My husband leaves his phone - also an iPhone 5 - in the car and uses it for nothing more than making calls. Our smart TV is a year old; before that, we watched television on a bulky Sony from the 1990s. We don't have any of those Alexa or Google Home gadgets.
As a family, we are the antithesis of "wired," which has dovetailed with our general lack of media consumption overall: My older son saw his first movie when he was 5 and was allowed to see only one movie a year till he turned 8. The television is never on during the day.
We've never had a Wii, PlayStation or Xbox. A friend, whose son has all those things, describes our home life as "a bit Little House on the Prairie''. (Which in itself goes back to something my husband said to me right before our first son was born: "Let's have Renaissance children. Art, literature, music.")
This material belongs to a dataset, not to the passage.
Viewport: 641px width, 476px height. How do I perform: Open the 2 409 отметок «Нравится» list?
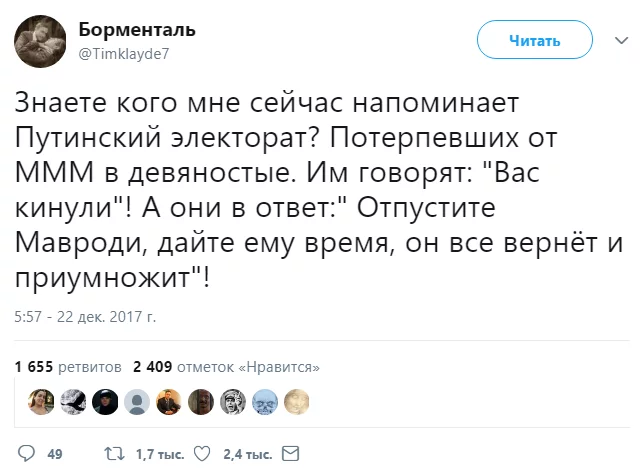226,366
Somehow, we've also circumvented the practical necessities of having to arm our kids with phones. They are generally either with my husband or myself. If they are with a friend, another parent is on hand, so I've always had a way of reaching them. I always know where they are and whom they're with.
That doesn't mean there haven't been moments when I've thought a phone would be a good idea, especially for the older one, who started taking classes at community college when he was 14.
At college, he began working on a duet with a 22-year old cellist named Alec. They had to set up a rehearsal schedule. Those texts went back and forth between my phone and Alec's. If I was waiting outside the building for them to finish, I had to ping Alec with an annoying, "Are you done yet?"
Once, after my son got out of class 20 minutes early and was hanging around waiting for me to pick him up, I did ask him - begrudgingly - if he'd like a phone.
"Not yet," he said. "I don't want to be responsible for it."
I was profoundly relieved.
Since he turned 16, however, he has started to change his mind. He has seen the allure of the conviviality of the group text and has felt pained at the exclusion from the communication.
He is often shut out of social events because he doesn't know about them. We have two landlines at home - more indicators of our prehistoric habits - and I encourage him to use them to call people he'd like to see. He says, perhaps rightly, "That's stupid. Nobody talks on the phone."
At Thanksgiving, he sat next to a girl his age, who was showing him her Instagram page. On the way home, for the first time, he said to me, "Can I have a phone?" For me, it was like the sudden end of a relationship. I asked him why. I needed to know what had changed. Was he unhappy? Bored? Lonely? What had I done?
"Chill, mom," he said. "It's just a phone."
I can't chill. The thought of handing him a smartphone fills me with anxiety.
It signifies the end of his innocence and my control. It means unfettered access to an entire dark world, vulnerability to cyber trolls and bullies, secrets encased in a slender device tucked into his back pocket.
I envision arguments over screen time, the use of the phone at the dinner table, the "who are you texting?" questions. I remind myself of the unnerving stories: the 15-year-old daughter of my neighbour who sneaked out at 2am, called an Uber and went to a boyfriend's house, of teens getting drunk together on FaceTime, of sharing Tide Pod dares, of ill-conceived liaisons that never would have happened without the intimacy afforded by late-night texts.
But I know the rumblings of his discontent will only get louder, and one day I will cave. After all, as I remind myself, the Renaissance eventually ended, too.